January is one of the hardest months of the year. We’re feeling the pinch from Christmas, the weather’s terrible, and we’re trying to start the year on a positive note after weeks of overindulging during the festive period. If you’re finding it difficult to stay motivated for your fitness goals in 2020, you’re not alone. Many of us are guilty of setting unrealistic targets and then giving up when we (understandably) struggle to achieve them. If this sounds all-too familiar, then read on for how to meet your fitness targets in 2020 the SMART way.
While the SMART acronym is more commonly applied to achieving in business, it can also be an excellent strategy to use in your personal life and goals. Here’s how:
S – Specific (simple, sensible, significant): This means not giving yourself a vague target. Let’s take the example of improving flexibility. If you give yourself the resolution of ‘I want to be more flexible,’ there is no way of measuring how or when you have achieved this, or in fact what you are even trying to achieve in the first place. Instead, set a specific goal, for example, ‘I want to touch my toes in forward fold.’
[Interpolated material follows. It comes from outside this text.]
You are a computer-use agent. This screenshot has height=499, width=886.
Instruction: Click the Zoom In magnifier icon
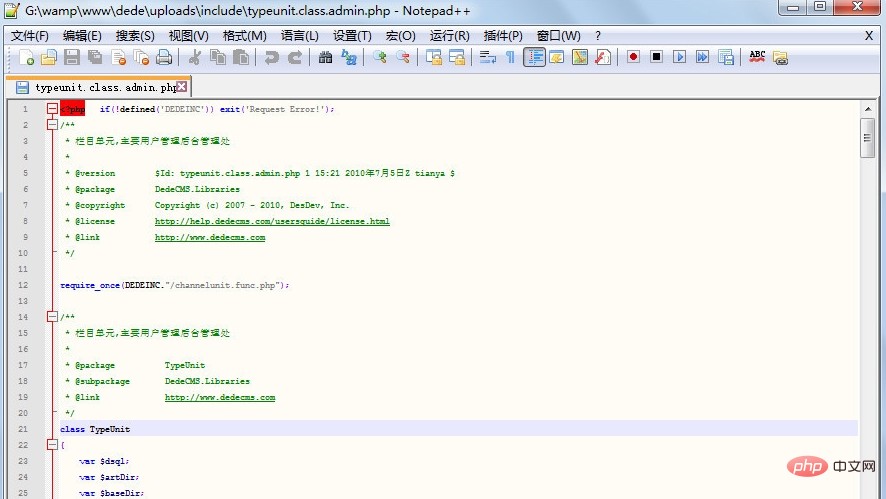380,57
M – Measurable (meaningful, motivating): This relates to the specificity of your target again. Being able to touch your toes is a goal you can measure – you’ll know when you have achieved it.
A – Achievable (agreed, attainable): Giving yourself a realistic and attainable way of achieving your goal. One of the most common fitness pitfalls is to assume that you’ll see an improvement overnight and become discouraged when you don’t, or to give yourself an enormous mountain to climb. If your overall goal is improving your flexibility, don’t expect to go from nothing to yoga every single morning at dawn. Instead, use the simple goal of wanting to touch your toes, and break down how you intend to go about that. What about including three spine rolls into your usual exercise routine? Or before bed? Start with an achievable breakdown of how you are going to reach your goal.
R – Relevant (reasonable, realistic and resourced, results-based): We’ve already talked about having a measurable result (i.e. touching your toes) but have you made sure you have everything you need in order to do this? This particular goal is nicely resource-free, and it’s a great first step to achieving what you want if that’s the case. But if your goal is to improve your swimming, is there a local pool? How are you going to manage this alongside your everyday responsibilities? Consider the club fitness facilities to ensure you have everything you need.
T – Time bound (time-based, time limited, time/cost limited, timely, time-sensitive): When are you going to achieve your goal by? Relating this back to making your target achievable and not expecting immediate results, when is a realistic time for you to have managed to reach your goal?
Remember, often the only thing standing in your way is you. Break down your targets and be SMART about them to see real results.